● **Page excerpt**:
__________
Re: [PATCH v2] locking/pvqspinlock: Add lock holder CPU argument to pv_wait()

From: Peter Zijlstra
Date: Wed Apr 20 2016 - 08:08:22 EST


On Thu, Apr 14, 2016 at 02:41:58PM -0400, Waiman Long wrote:
> Pan Xinhui was asking for a lock holder cpu argument in pv_wait()
> to help the porting of pvqspinlock to PPC. The new argument will can
> potentially help hypervisor expediate the execution of the critical
> section so that the lock holder vCPU can release the lock sooner.
>
> This patch does just that by storing the previous node vCPU number.
> In pv_wait_head_or_lock(), pv_wait() will be called with that vCPU
> number as it is likely to be the lock holder.
>
> In pv_wait_node(), the newly added pv_lookup_hash() function will
> be called to look up the queue head and pass in the lock holder vCPU
> number stored there.
>
> This patch introduces negligible overhead to the current pvqspinlock
> code. The extra lockcpu argument isn't currently used in x86
> architecture.

This Changelog is completely useless; it does not explain how this
works at all.


> diff --git a/kernel/locking/qspinlock.c b/kernel/locking/qspinlock.c
> index ce2f75e..99f31e4 100644
> --- a/kernel/locking/qspinlock.c
> +++ b/kernel/locking/qspinlock.c
> @@ -248,7 +248,8 @@ static __always_inline void set_locked(struct qspinlock *lock)
> */
>
> static __always_inline void __pv_init_node(struct mcs_spinlock *node) { }
> -static __always_inline void __pv_wait_node(struct mcs_spinlock *node,
> +static __always_inline void __pv_wait_node(struct qspinlock *lock,
> + struct mcs_spinlock *node,
> struct mcs_spinlock *prev) { }
> static __always_inline void __pv_kick_node(struct qspinlock *lock,
> struct mcs_spinlock *node) { }
> @@ -407,7 +408,7 @@ queue:
> prev = decode_tail(old);
> WRITE_ONCE(prev->next, node);
>
> - pv_wait_node(node, prev);
> + pv_wait_node(lock, node, prev);
> arch_mcs_spin_lock_contended(&node->locked);
>
> /*
> diff --git a/kernel/locking/qspinlock_paravirt.h b/kernel/locking/qspinlock_paravirt.h
> index 21ede57..895224e 100644
> --- a/kernel/locking/qspinlock_paravirt.h
> +++ b/kernel/locking/qspinlock_paravirt.h
> @@ -51,6 +51,7 @@ struct pv_node {
> struct mcs_spinlock __res[3];
>
> int cpu;
> + int prev_cpu; /* Previous node cpu */

That is a horrible name; what is a 'node cpu'.

> u8 state;
> };
>
> @@ -156,8 +157,7 @@ static __always_inline int trylock_clear_pending(struct qspinlock *lock)
> * 256 (64-bit) or 512 (32-bit) to fully utilize a 4k page.
> *
> * Since we should not be holding locks from NMI context (very rare indeed) the
> - * max load factor is 0.75, which is around the point where open addressing
> - * breaks down.
__________
● **Data**:
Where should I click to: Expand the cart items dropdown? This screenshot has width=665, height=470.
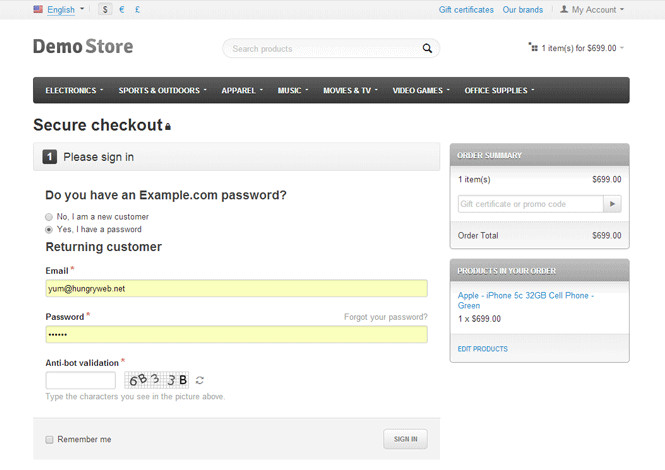(576, 48)
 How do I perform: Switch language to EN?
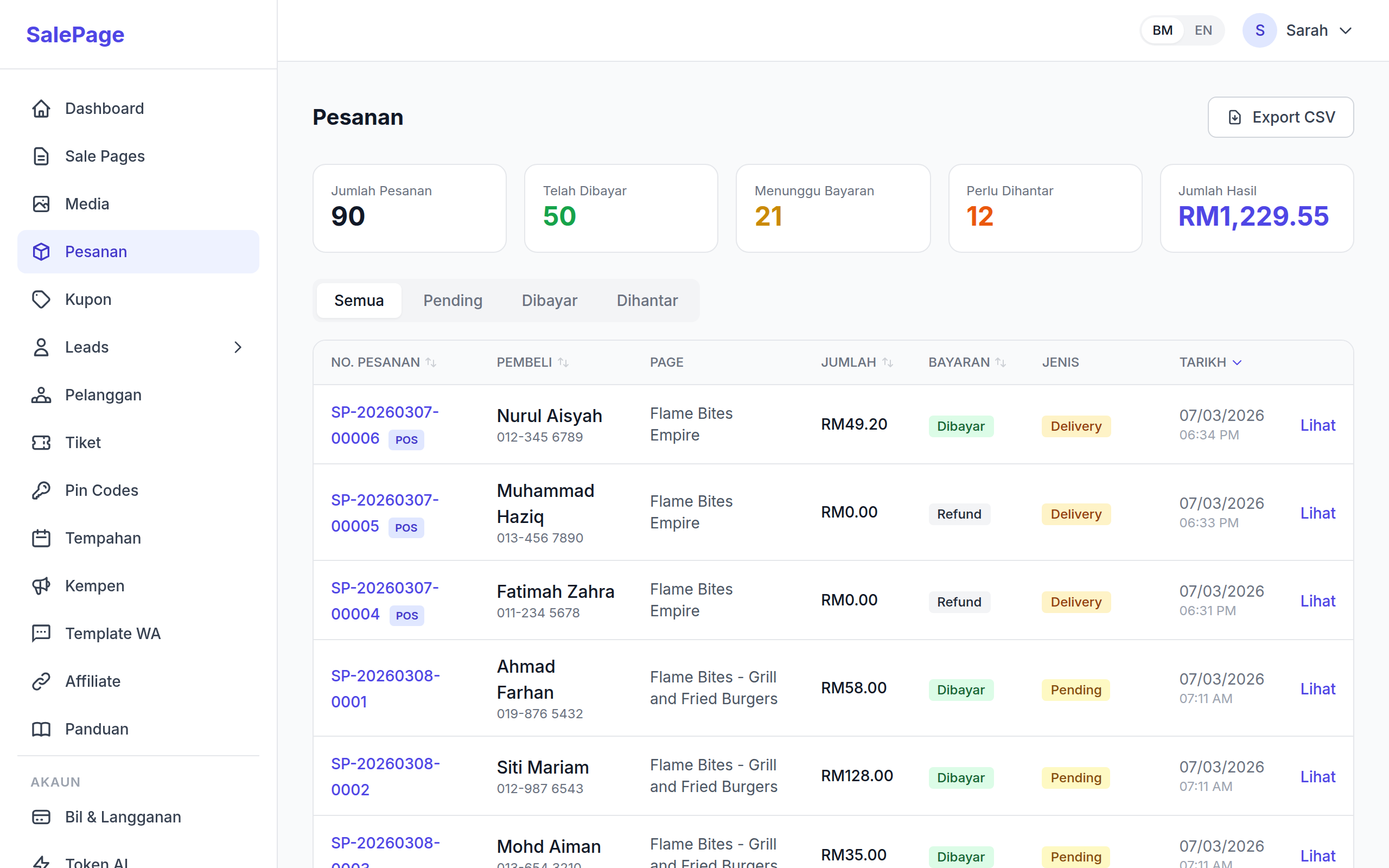1203,30
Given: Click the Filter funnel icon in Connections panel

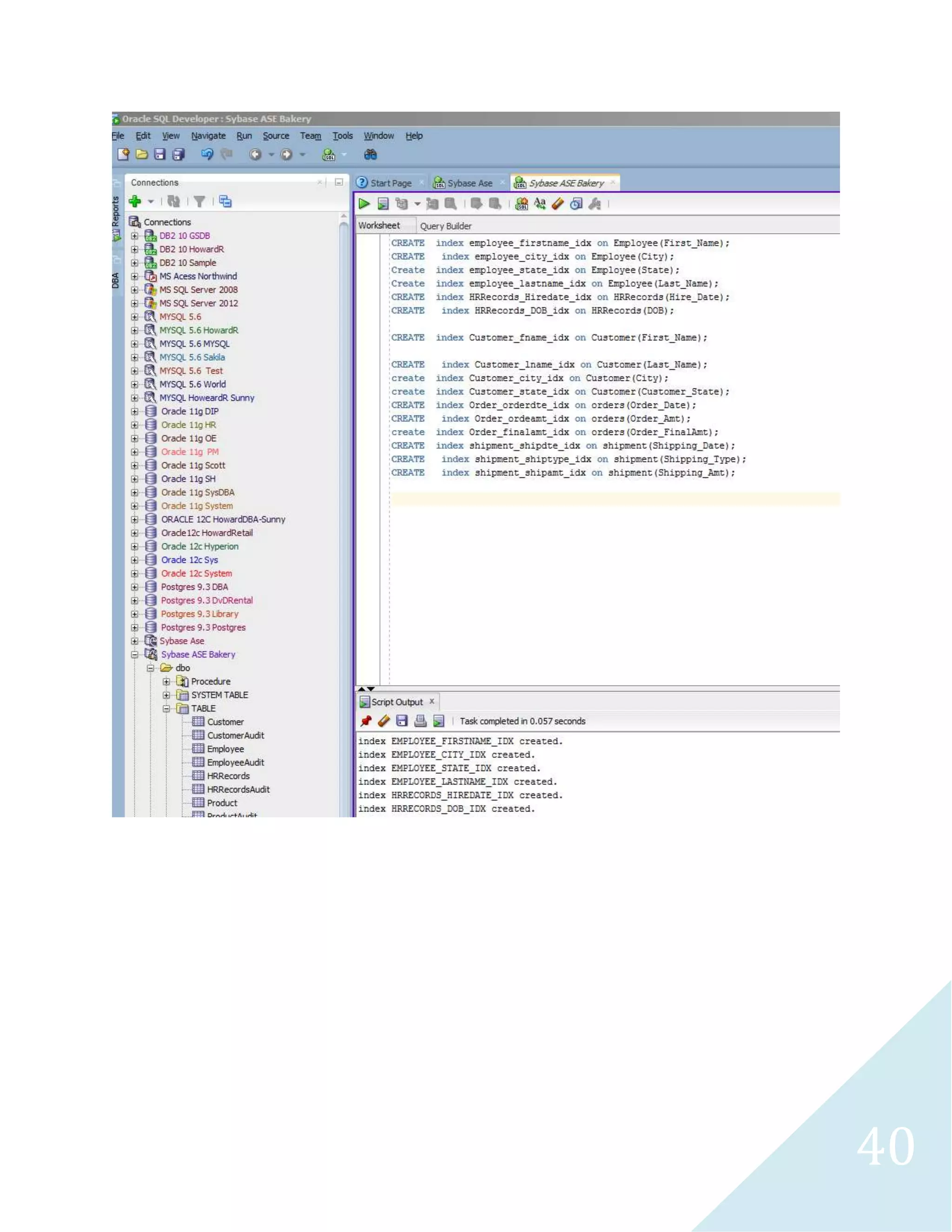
__________
● **Tasks to perform**:
- a) Could you condense the paragraph of the pvqspinlock patch thread that begins "Pan Xinhui was asking" into one shorter sentence that keeps its main facts?
- b) Can you carry on the pvqspinlock patch thread from its last line?
The lines above come from a separate source and are not part of the patch thread.

● **Answers in order**:
- a) Pan Xinhui asked for a lock holder CPU argument in pv_wait() to help port pvqspinlock to PPC, since it could help the hypervisor speed up the critical section so the lock holder vCPU releases the lock sooner.

- b)
> + * max load factor is 0.75.

Why? Isn't that true anymore?

> *
> */
> struct pv_hash_entry {
> @@ -251,6 +251,31 @@ static struct pv_node *pv_unhash(struct qspinlock *lock)
> }
>
> /*
> + * Look up the given lock in the hash table
> + * Return the pv_node if found, NULL otherwise
> + */
> +static struct pv_node *pv_lookup_hash(struct qspinlock *lock)
> +{
> + unsigned long offset, hash = hash_ptr(lock, pv_lock_hash_bits);
> + struct pv_hash_entry *he;
> +
> + for_each_hash_entry(he, offset, hash) {
> + struct qspinlock *l = READ_ONCE(he->lock);
> +
> + if (l == lock)

The other loop writes:

if (READ_ONCE(he->lock) == lock)

> + return READ_ONCE(he->node);
> + /*
> + * Presence of an empty slot signal the end of search. We
> + * may miss the entry, but that will limit the amount of
> + * time doing the search when the desired entry isn't there.
> + */
> + else if (!l)
> + break;

That 'else' is entirely pointless. Also, why isn't this: return NULL;

> + }
> + return NULL;

and this BUG() ?

> +}
> +
> +/*
> * Return true if when it is time to check the previous node which is not
> * in a running state.
> */
> @@ -275,6 +300,7 @@ static void pv_init_node(struct mcs_spinlock *node)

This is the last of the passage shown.